■ **Data provided**
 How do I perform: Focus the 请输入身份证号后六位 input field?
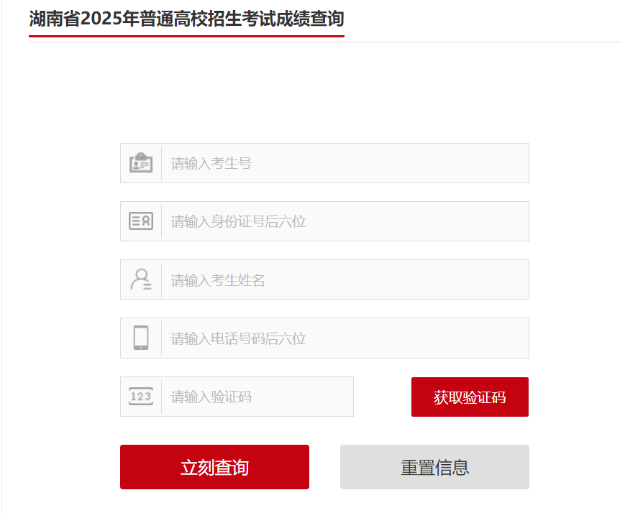tap(345, 221)
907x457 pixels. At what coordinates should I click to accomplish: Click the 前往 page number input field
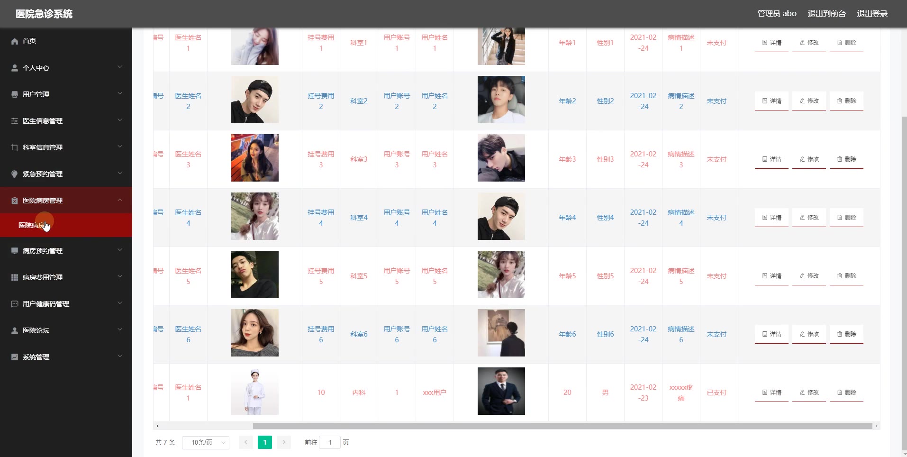(330, 442)
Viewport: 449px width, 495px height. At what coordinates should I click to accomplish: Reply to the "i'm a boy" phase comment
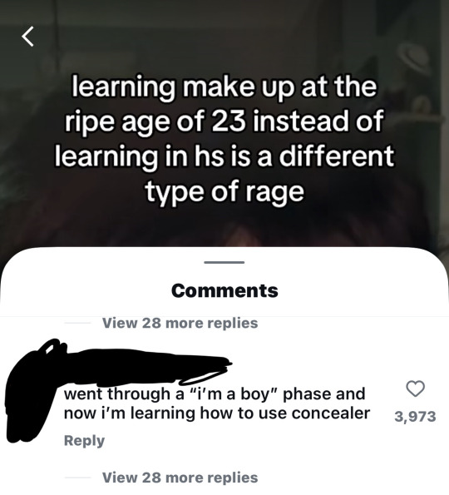(84, 440)
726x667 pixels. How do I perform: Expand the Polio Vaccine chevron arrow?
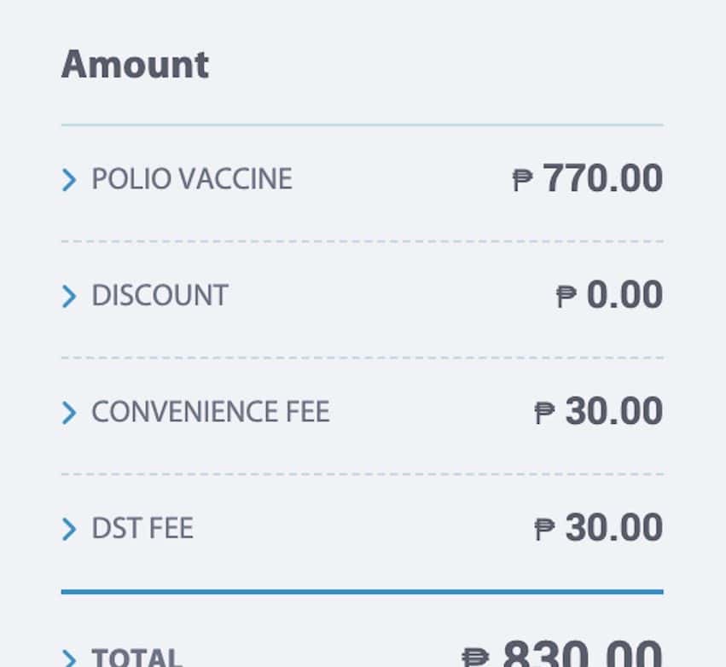click(x=69, y=180)
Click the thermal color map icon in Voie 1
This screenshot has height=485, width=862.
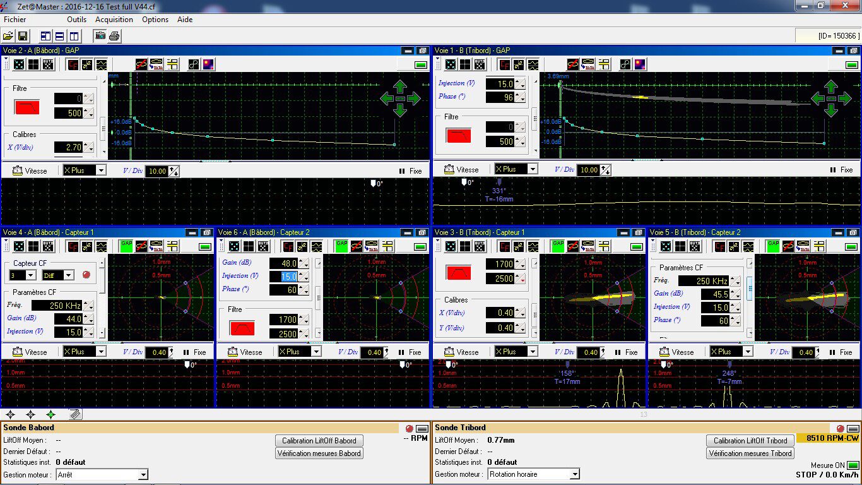[x=640, y=64]
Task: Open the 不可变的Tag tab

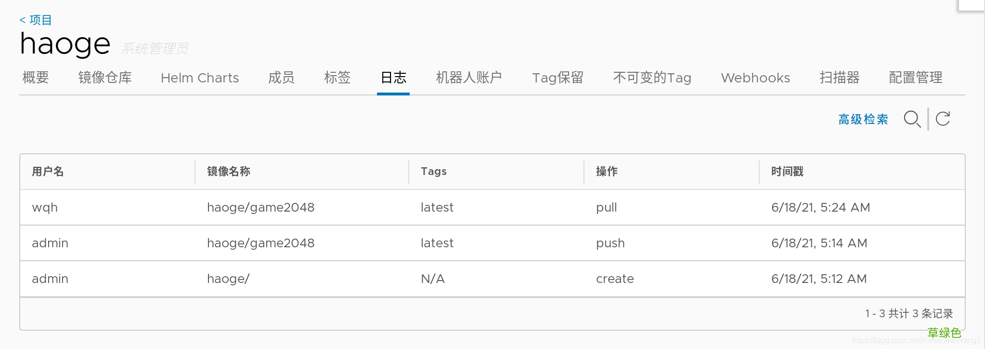Action: tap(652, 78)
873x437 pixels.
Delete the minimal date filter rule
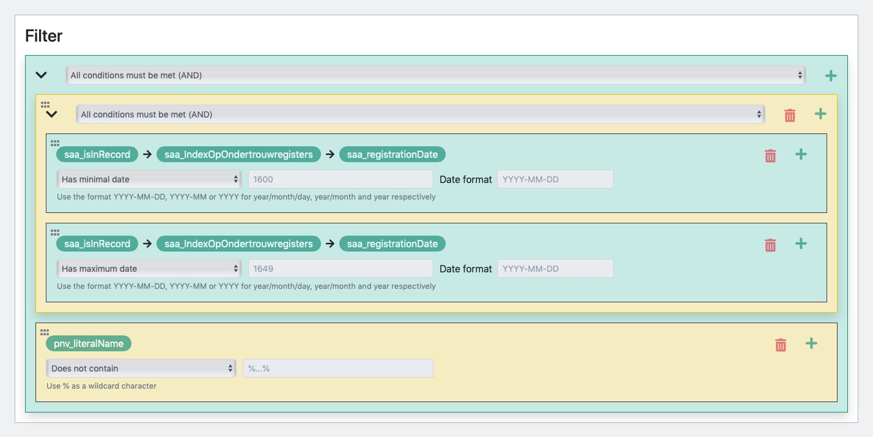point(770,155)
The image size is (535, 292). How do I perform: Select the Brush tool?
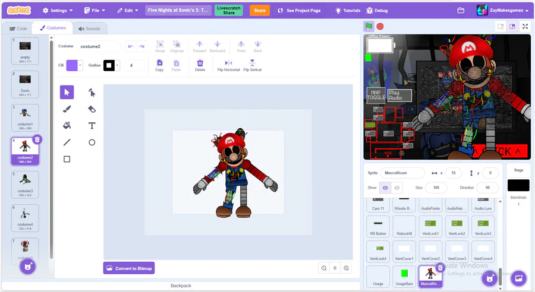click(x=67, y=109)
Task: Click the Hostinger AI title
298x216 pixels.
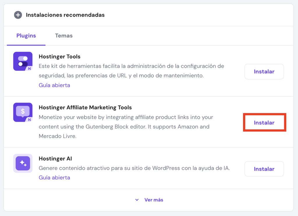Action: coord(55,159)
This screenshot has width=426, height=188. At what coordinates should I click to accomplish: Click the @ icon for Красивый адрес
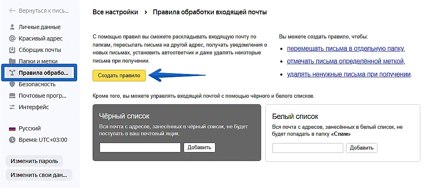click(x=12, y=38)
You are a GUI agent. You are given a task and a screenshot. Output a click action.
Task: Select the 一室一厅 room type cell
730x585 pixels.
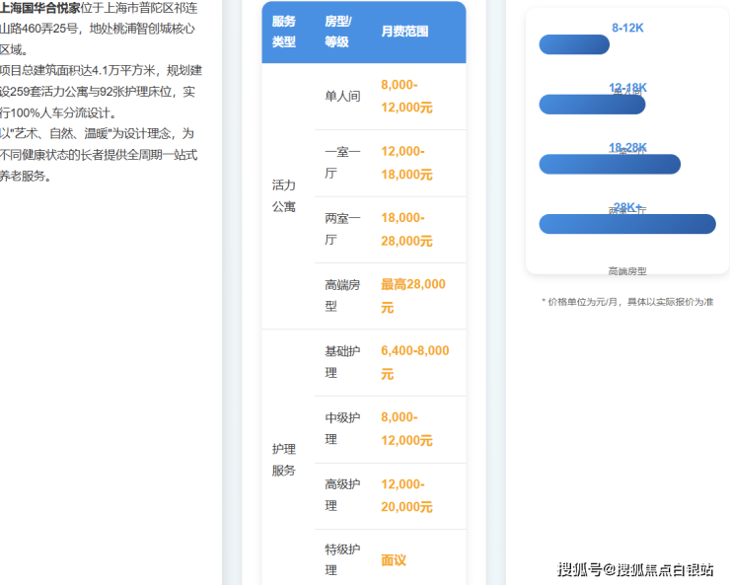click(342, 163)
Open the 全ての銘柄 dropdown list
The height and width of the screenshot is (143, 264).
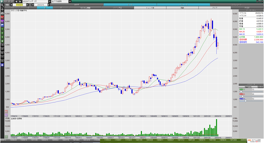coord(70,1)
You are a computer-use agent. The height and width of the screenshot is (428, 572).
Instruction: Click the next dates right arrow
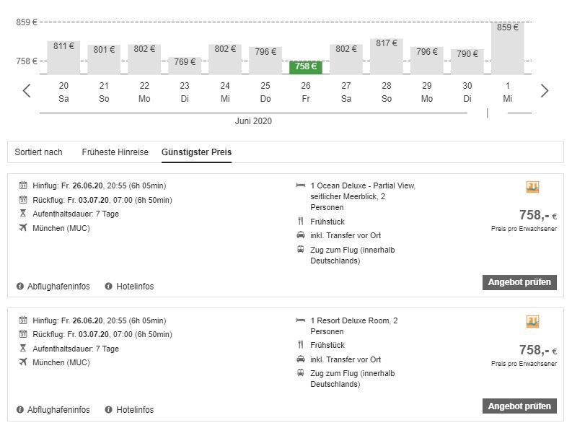pos(545,91)
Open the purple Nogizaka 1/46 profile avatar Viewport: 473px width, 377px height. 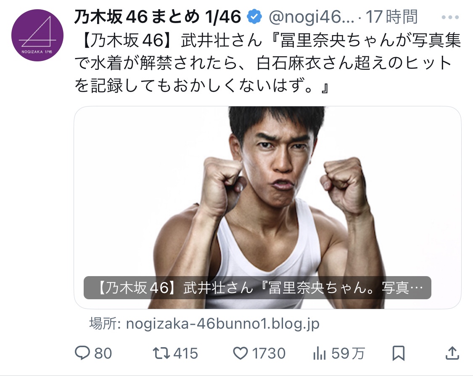[37, 35]
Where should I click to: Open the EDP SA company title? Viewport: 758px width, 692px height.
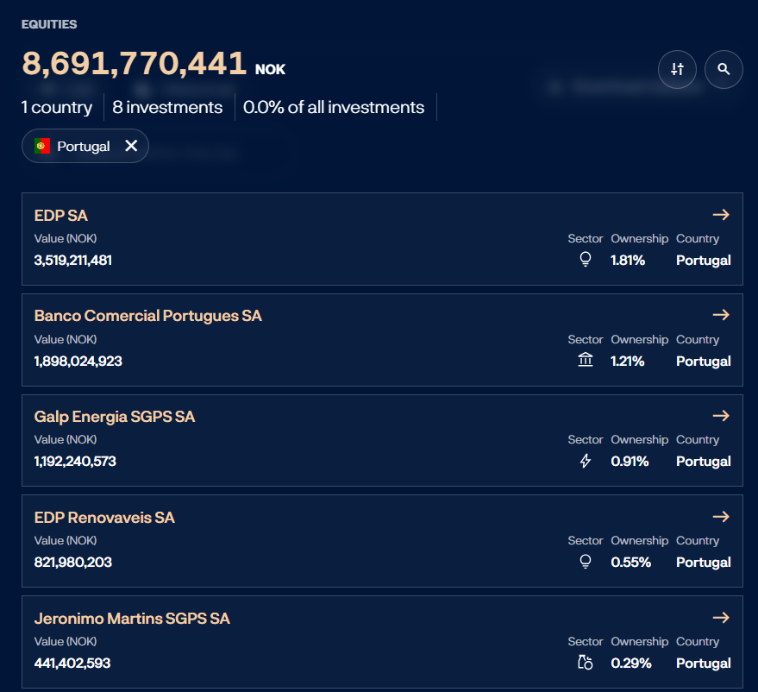click(x=61, y=216)
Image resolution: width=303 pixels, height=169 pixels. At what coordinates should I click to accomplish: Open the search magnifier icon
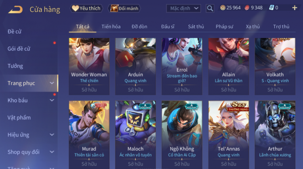click(x=210, y=8)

■ **Problem**
For each line in the material above that holds the word "agent", add one to a count; state only the final number.

■ **Written reply**
2